Work request: Reproduce the lines of the listing below word for word, starting at the line that contains "Identify the location of sidebar-item-servidor-envio: Servidor" and ending at the line that contains "pyautogui.click(x=120, y=526)", including both.

##########

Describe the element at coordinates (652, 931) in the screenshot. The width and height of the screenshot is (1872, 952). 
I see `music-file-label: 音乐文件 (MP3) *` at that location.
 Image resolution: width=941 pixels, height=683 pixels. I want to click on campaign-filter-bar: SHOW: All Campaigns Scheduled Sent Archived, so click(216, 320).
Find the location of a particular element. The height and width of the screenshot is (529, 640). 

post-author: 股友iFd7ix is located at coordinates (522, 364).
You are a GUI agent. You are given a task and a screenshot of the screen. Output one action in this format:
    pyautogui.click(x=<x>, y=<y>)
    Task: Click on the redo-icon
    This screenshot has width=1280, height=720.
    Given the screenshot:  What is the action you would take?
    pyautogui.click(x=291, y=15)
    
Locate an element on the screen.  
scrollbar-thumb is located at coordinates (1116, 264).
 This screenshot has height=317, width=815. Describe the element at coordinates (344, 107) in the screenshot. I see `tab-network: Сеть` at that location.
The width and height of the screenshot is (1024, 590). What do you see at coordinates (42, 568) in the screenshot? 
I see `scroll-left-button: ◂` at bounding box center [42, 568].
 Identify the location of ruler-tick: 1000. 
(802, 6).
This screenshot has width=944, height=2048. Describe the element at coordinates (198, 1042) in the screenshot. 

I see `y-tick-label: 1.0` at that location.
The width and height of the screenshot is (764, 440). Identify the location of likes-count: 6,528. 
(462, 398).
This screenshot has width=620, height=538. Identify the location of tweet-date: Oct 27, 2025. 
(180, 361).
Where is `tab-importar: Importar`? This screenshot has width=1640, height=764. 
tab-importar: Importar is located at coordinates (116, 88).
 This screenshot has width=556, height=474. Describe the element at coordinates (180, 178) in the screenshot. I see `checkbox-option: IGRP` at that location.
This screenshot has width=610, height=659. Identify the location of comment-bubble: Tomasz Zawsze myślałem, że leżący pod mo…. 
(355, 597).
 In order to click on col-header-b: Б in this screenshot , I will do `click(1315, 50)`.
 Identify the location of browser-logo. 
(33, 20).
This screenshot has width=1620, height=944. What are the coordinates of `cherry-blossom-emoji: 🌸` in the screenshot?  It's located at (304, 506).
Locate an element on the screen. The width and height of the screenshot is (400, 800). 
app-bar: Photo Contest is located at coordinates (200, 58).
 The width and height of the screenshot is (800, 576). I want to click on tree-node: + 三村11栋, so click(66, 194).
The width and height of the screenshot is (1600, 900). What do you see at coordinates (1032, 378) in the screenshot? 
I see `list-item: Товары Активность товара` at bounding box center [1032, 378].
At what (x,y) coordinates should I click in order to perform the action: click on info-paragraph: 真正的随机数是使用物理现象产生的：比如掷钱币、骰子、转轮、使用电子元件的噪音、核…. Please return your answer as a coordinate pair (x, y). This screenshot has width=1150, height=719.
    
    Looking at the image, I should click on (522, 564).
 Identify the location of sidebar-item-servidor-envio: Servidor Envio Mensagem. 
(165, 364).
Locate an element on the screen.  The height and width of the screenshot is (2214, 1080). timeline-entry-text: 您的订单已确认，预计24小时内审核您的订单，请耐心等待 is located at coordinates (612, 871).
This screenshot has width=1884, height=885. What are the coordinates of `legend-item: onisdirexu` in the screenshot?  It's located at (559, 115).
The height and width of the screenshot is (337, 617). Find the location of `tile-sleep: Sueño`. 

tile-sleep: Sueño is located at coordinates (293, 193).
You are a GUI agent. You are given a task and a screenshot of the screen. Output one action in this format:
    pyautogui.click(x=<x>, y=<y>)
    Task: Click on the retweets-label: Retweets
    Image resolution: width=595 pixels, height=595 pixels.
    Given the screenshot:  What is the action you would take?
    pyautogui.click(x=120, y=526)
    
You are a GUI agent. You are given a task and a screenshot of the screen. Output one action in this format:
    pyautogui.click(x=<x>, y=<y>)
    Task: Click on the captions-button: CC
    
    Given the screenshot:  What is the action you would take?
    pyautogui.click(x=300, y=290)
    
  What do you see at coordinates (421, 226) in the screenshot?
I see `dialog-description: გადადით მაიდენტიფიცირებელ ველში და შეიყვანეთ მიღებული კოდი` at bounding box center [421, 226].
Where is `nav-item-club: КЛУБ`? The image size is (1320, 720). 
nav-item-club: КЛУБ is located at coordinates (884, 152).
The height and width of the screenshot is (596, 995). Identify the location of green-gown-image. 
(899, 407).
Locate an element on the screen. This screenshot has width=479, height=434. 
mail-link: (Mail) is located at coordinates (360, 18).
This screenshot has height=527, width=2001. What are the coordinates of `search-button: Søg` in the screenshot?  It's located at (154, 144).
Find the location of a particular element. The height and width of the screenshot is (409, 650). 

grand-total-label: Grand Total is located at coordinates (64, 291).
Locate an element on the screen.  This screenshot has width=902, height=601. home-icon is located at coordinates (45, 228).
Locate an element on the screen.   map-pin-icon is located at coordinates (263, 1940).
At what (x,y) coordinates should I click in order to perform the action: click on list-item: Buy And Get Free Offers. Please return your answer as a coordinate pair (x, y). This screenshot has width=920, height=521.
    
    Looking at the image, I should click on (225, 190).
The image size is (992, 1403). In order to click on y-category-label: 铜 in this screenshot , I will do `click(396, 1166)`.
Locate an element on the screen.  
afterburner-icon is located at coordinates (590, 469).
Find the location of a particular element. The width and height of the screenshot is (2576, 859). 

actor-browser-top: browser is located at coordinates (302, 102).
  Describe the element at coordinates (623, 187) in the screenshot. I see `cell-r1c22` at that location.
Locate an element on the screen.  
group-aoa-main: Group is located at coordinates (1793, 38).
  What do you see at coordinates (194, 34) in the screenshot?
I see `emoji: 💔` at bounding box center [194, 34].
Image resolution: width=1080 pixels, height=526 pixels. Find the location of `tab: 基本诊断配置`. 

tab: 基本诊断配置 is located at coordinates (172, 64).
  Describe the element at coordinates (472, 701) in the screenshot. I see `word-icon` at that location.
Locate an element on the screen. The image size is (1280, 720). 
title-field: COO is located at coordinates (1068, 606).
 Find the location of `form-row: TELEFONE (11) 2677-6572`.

##########

Output below:
 Identify the location of sidebar-item-servidor-envio: Servidor Envio Mensagem. 
(165, 364).
Locate an element on the screen.  The height and width of the screenshot is (2214, 1080). timeline-entry-text: 您的订单已确认，预计24小时内审核您的订单，请耐心等待 is located at coordinates (612, 871).
This screenshot has width=1884, height=885. What are the coordinates of `legend-item: onisdirexu` in the screenshot?  It's located at (559, 115).
The height and width of the screenshot is (337, 617). Find the location of `tile-sleep: Sueño`. 

tile-sleep: Sueño is located at coordinates (293, 193).
You are a GUI agent. You are given a task and a screenshot of the screen. Output one action in this format:
    pyautogui.click(x=<x>, y=<y>)
    Task: Click on the retweets-label: Retweets
    Image resolution: width=595 pixels, height=595 pixels.
    Given the screenshot:  What is the action you would take?
    pyautogui.click(x=120, y=526)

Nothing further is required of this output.